_What is expected_
An exact transcription of all the data is required.

(Given data Opens)

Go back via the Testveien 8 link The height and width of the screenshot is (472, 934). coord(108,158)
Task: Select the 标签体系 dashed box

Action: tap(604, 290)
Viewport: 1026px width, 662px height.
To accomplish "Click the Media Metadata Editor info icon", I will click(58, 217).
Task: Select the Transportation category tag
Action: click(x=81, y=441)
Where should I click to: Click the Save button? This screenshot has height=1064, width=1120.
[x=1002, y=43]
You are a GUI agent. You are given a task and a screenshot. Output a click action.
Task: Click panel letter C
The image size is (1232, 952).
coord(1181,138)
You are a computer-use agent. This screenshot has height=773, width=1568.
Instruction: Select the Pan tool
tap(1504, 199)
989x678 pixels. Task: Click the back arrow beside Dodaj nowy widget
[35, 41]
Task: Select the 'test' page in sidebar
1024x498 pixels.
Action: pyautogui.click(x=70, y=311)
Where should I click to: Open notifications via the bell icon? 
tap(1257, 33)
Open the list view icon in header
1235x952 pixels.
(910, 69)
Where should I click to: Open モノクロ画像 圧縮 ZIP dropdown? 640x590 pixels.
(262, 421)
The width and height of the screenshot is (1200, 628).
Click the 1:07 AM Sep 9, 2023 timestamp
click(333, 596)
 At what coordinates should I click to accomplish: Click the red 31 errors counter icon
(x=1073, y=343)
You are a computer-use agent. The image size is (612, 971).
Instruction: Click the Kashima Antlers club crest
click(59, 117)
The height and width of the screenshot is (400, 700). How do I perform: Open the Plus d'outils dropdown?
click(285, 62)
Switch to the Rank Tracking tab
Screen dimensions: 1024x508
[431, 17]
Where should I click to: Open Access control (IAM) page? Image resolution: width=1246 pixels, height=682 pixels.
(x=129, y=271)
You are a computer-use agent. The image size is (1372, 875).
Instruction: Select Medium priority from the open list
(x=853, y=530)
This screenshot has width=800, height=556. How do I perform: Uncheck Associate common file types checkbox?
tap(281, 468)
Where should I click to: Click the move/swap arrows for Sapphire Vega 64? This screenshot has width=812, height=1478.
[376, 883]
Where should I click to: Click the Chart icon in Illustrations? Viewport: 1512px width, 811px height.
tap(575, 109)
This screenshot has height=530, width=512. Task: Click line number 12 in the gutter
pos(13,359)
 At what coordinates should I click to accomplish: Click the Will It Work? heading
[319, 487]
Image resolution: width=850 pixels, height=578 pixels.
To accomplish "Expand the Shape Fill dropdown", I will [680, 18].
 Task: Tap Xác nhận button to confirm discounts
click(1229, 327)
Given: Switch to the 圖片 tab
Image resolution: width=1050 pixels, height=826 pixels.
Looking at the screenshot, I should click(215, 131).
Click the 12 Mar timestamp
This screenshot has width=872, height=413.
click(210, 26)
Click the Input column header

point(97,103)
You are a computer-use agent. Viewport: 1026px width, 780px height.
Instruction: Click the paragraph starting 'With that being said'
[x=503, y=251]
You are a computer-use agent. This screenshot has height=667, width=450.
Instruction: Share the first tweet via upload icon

(Given data Closes)

_Response for this exercise_
Go back via the Testveien 8 link The height and width of the screenshot is (472, 934). coord(108,158)
Task: Select the 标签体系 dashed box

Action: tap(604, 290)
Viewport: 1026px width, 662px height.
To accomplish "Click the Media Metadata Editor info icon", I will click(58, 217).
Task: Select the Transportation category tag
Action: click(x=81, y=441)
Where should I click to: Click the Save button? This screenshot has height=1064, width=1120.
[x=1002, y=43]
You are a GUI agent. You are given a task and a screenshot. Output a click action.
Task: Click panel letter C
The image size is (1232, 952).
coord(1181,138)
You are a computer-use agent. This screenshot has height=773, width=1568.
Instruction: Select the Pan tool
tap(1504, 199)
989x678 pixels. Task: Click the back arrow beside Dodaj nowy widget
[35, 41]
Task: Select the 'test' page in sidebar
1024x498 pixels.
Action: pyautogui.click(x=70, y=311)
Where should I click to: Open notifications via the bell icon? 
tap(1257, 33)
Open the list view icon in header
1235x952 pixels.
(910, 69)
Where should I click to: Open モノクロ画像 圧縮 ZIP dropdown? 640x590 pixels.
(262, 421)
The width and height of the screenshot is (1200, 628).
Click the 1:07 AM Sep 9, 2023 timestamp
click(333, 596)
 At what coordinates should I click to accomplish: Click the red 31 errors counter icon
(x=1073, y=343)
You are a computer-use agent. The image size is (612, 971).
Instruction: Click the Kashima Antlers club crest
click(59, 117)
The height and width of the screenshot is (400, 700). How do I perform: Open the Plus d'outils dropdown?
click(285, 62)
Switch to the Rank Tracking tab
Screen dimensions: 1024x508
[431, 17]
Where should I click to: Open Access control (IAM) page? Image resolution: width=1246 pixels, height=682 pixels.
(x=129, y=271)
You are a computer-use agent. The image size is (1372, 875).
Instruction: Select Medium priority from the open list
(x=853, y=530)
This screenshot has width=800, height=556. How do I perform: Uncheck Associate common file types checkbox?
tap(281, 468)
Where should I click to: Click the move/swap arrows for Sapphire Vega 64? This screenshot has width=812, height=1478.
[376, 883]
Where should I click to: Click the Chart icon in Illustrations? Viewport: 1512px width, 811px height.
tap(575, 109)
This screenshot has height=530, width=512. Task: Click line number 12 in the gutter
pos(13,359)
 At what coordinates should I click to accomplish: Click the Will It Work? heading
[319, 487]
Image resolution: width=850 pixels, height=578 pixels.
To accomplish "Expand the Shape Fill dropdown", I will [680, 18].
 Task: Tap Xác nhận button to confirm discounts
click(1229, 327)
Given: Switch to the 圖片 tab
Image resolution: width=1050 pixels, height=826 pixels.
Looking at the screenshot, I should click(215, 131).
Click the 12 Mar timestamp
This screenshot has width=872, height=413.
click(210, 26)
Click the Input column header

point(97,103)
You are a computer-use agent. Viewport: 1026px width, 780px height.
Instruction: Click the paragraph starting 'With that being said'
[x=503, y=251]
You are a computer-use agent. This screenshot has height=667, width=450.
Instruction: Share the first tweet via upload icon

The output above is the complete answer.